Two more dogs went with our volunteers to meet potential fosters that day and one more will meet with a rescue group tomorrow.  Two dogs were not so lucky in the heartworm lotto and tested positive, but the remaining three were negative.  We have the information we need to continue to work with local rescues to place these deserving dogs. 
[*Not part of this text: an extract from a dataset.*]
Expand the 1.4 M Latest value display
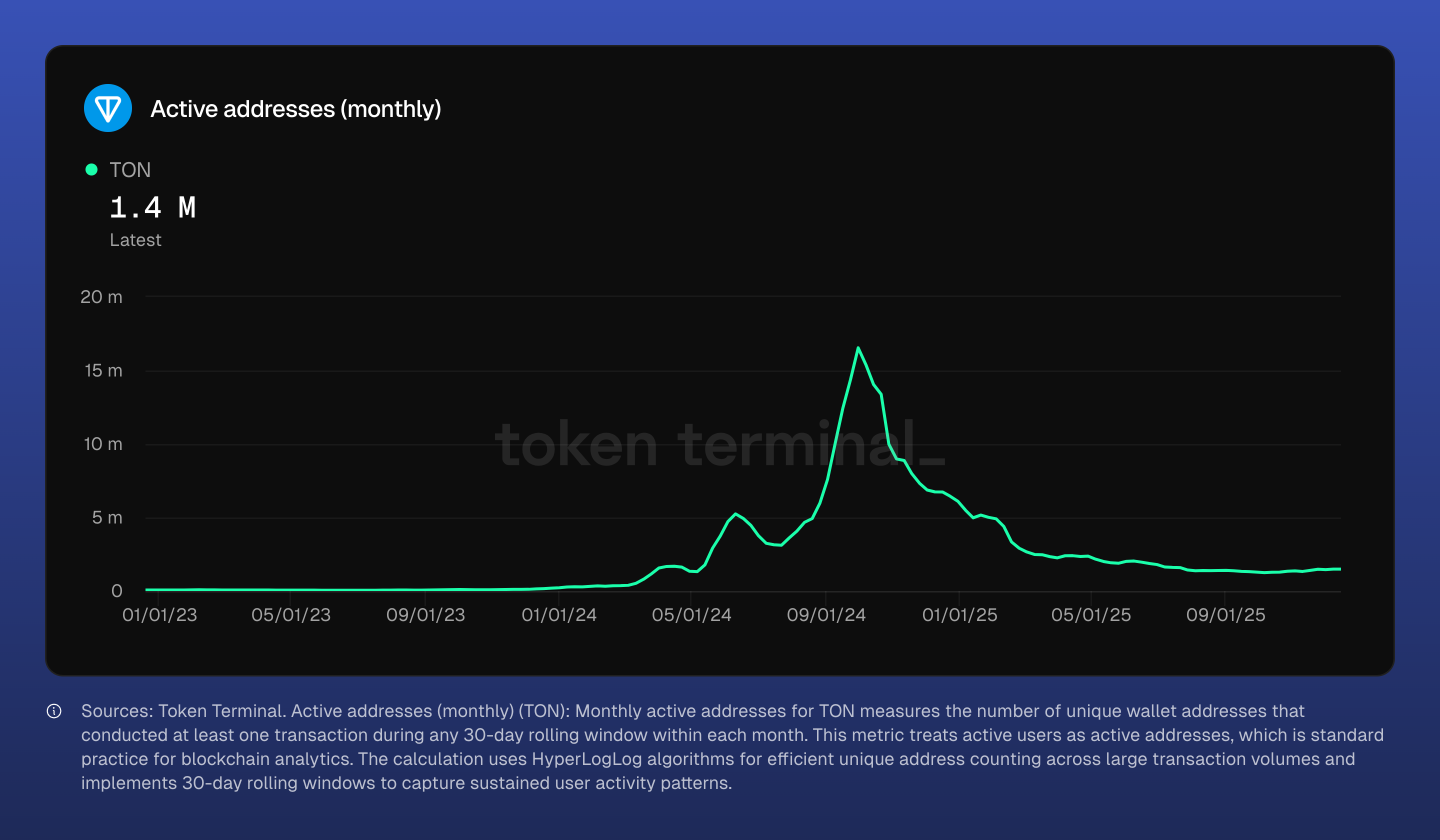 [x=153, y=208]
And what’s a blog without me climbing back on to my heartworm-shaped soapbox?  Heartworms occur naturally in every state but Alaska.  It is spreading and heartworm-positive tests from dogs and cats are on the rise. Environmental changes are paving the way, but rescue efforts in regions where heartworm is a known problem (the warm and wet south) are contributing by trying to relocate dogs to get them adopted and save them from shelters.  This fall Neuse River Golden Retriever Rescue is partnering with Blue Buffalo to host our first ever 5K event.  The money raised at this event will benefit shelters and rescues in eastern North Carolina.  Many of these shelters are not funded well enough to purchase and test dogs for heartworm disease.  Our hope is that providing these tests will not only allow us to help make dogs who test negative more “marketable” to rescues who can’t afford to treat for heartworm disease, but also allow us to safely move these dogs to other parts of the country. 

My special thanks to Julie, Kathleen, Donna and Jane for an incredible effort to make this right for a woman who is trying to do everything she can for the dogs she loves.  These volunteers are what rescue is all about and every day I am proud to be a part of it.